What this task involves: Search the material below for lines containing the string "resolution", and copy every one you find.

Material provided:
+++++

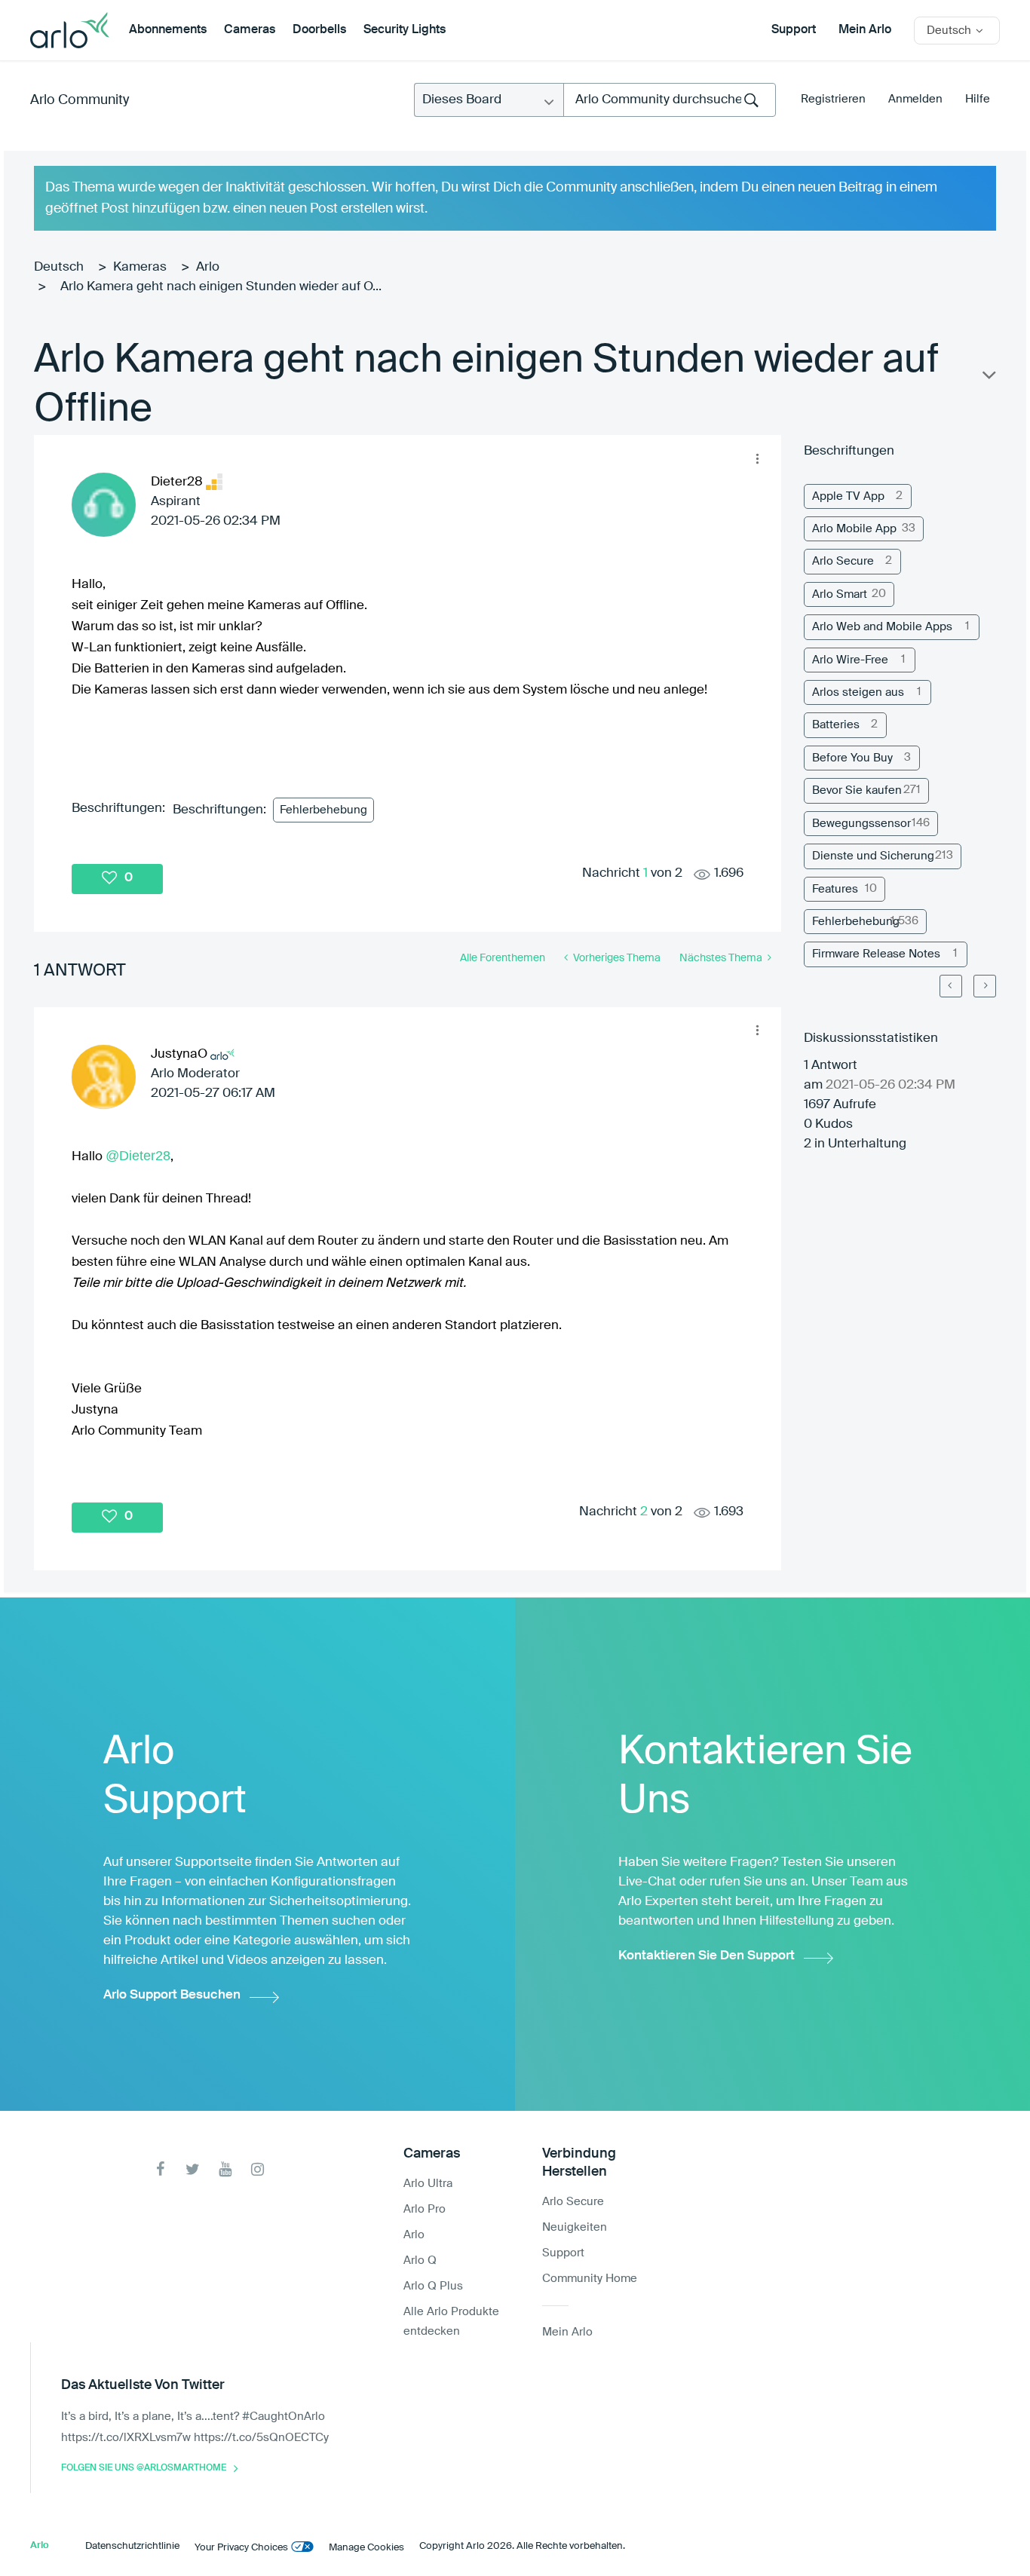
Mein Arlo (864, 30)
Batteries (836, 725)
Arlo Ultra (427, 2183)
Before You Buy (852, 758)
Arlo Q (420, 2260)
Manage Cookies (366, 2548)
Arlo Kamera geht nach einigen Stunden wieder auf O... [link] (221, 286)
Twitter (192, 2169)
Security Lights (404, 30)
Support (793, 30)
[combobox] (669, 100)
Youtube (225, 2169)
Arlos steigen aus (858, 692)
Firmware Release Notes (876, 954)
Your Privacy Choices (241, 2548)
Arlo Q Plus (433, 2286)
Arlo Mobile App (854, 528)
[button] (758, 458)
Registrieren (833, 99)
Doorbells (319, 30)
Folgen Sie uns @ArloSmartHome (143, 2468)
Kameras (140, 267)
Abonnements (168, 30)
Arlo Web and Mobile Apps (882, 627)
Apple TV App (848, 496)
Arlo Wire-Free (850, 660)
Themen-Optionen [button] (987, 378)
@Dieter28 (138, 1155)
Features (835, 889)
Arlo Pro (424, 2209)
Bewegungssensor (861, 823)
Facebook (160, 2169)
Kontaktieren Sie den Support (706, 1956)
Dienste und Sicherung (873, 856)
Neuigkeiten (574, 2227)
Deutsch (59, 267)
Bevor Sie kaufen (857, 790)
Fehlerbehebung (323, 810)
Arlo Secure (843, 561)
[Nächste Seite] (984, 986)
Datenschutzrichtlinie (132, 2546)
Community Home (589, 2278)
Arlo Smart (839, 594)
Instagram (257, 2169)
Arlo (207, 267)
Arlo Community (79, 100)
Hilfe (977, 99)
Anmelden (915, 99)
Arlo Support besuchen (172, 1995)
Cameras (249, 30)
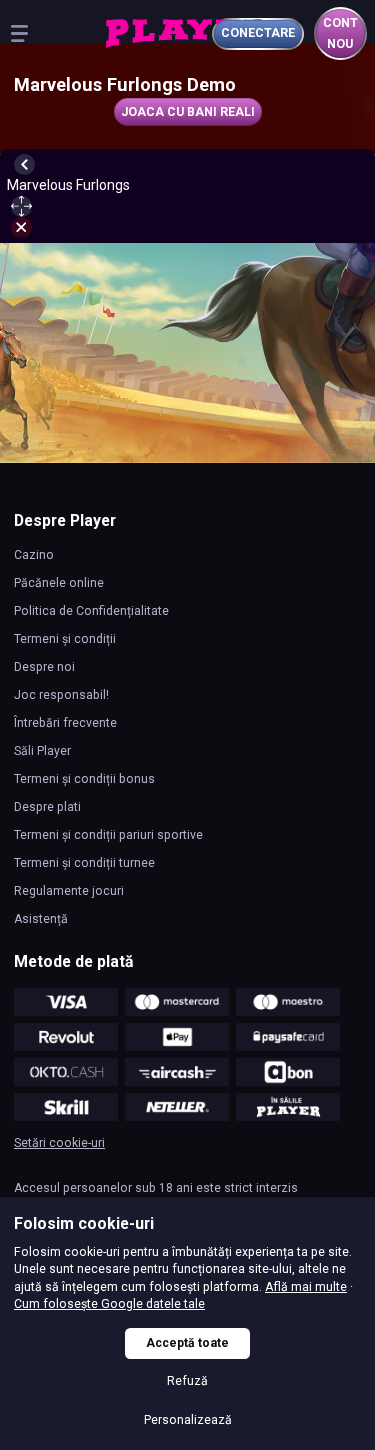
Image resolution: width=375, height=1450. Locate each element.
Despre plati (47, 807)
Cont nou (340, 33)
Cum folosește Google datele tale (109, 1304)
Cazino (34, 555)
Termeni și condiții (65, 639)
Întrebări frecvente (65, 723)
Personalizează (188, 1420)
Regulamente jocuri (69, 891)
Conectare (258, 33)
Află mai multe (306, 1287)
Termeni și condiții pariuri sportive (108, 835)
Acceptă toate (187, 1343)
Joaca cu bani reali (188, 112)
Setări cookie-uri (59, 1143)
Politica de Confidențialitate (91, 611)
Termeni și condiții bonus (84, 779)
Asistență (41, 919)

+++++

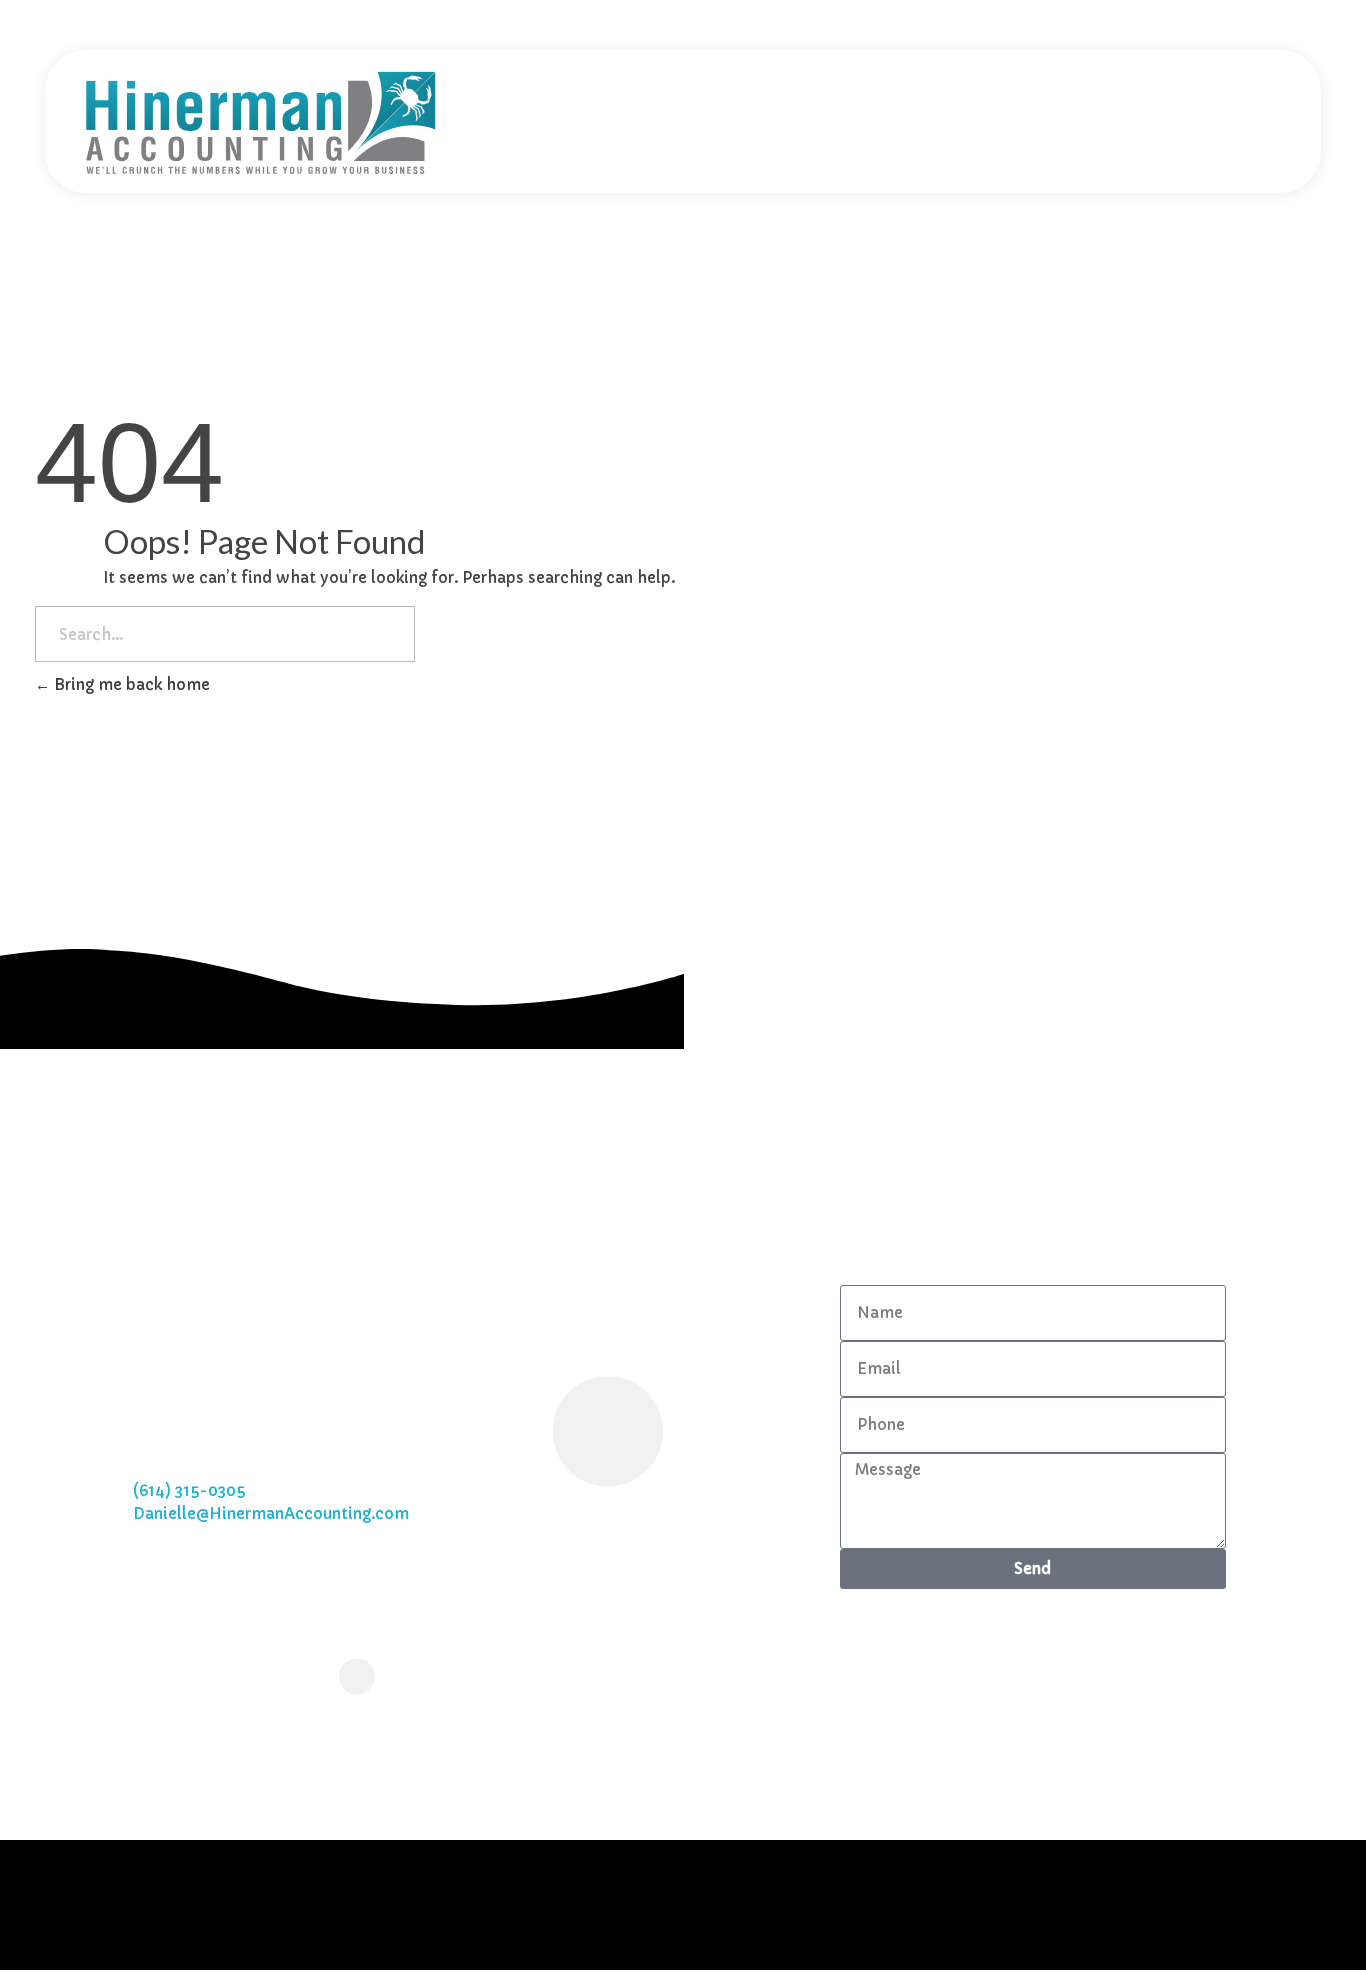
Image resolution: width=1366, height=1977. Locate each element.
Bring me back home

+++++

Output for this exercise:
Image resolution: width=375, height=1450. Locate each element.
Image resolution: width=1366, height=1977. Locate each element.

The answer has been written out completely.